2. The mere fact that the plaintiff acquired a residence in the
suit after the cause of action arose and before commencing the
action does not take the case out of this rule. P.
278 U. S.
495.
Page 278 U. S. 493
3. The railroad company cannot be constrained to try such an
action by a rule of local practice making its motion to quash the
summons equivalent to a general appearance. P.
278 U. S.
495.
4. Filing a petition to remove from state to federal court is
not a general appearance.
Id.
Reversed.
Certiorari, 277 U.S. 581, to a judgment of the Supreme Court of
Missouri denying an application of the Railroad Company praying for
a writ of prohibition to enjoin the judges of a lower court from
trying an action against the Company brought under the Federal
Employers' Liability Act.
MR. JUSTICE BRANDEIS delivered the opinion of the Court.

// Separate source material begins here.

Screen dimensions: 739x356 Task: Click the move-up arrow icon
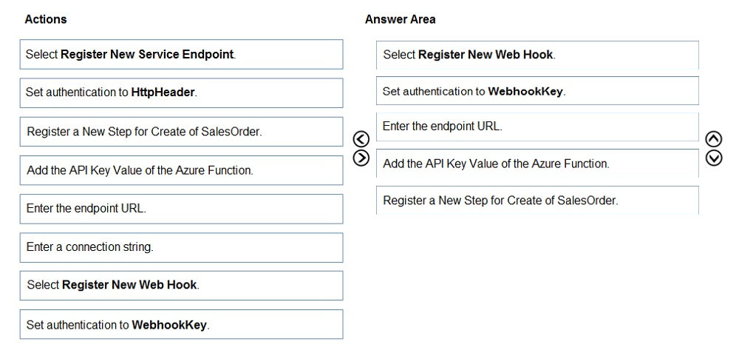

Thomas Doyle, a switchman employed by the Michigan Central
Railroad, was killed in Michigan in the performance of his duties.
He was then a resident of Lansing in that state, and there his wife
Augusta lived with him until his death. Shortly after, she removed
to Missouri, was appointed administratrix of his estate at St.
Louis, and, as such, brought in the circuit court of that city an
action for damages against the railroad under the Federal Safety
Appliance Act and the Federal Employers' Liability Act . The
railroad is a Michigan corporation. No part of its line runs into
Missouri. It has not consented to be sued there, has never been
admitted to do business there, and has never done any business
there, except soliciting freight for transportation in interstate
commerce over its lines in other states. For this limited purpose,
it
Page 278 U. S. 494
maintains an office at St. Louis. Upon its agent in charge of
that office, the sheriff made service of the summons.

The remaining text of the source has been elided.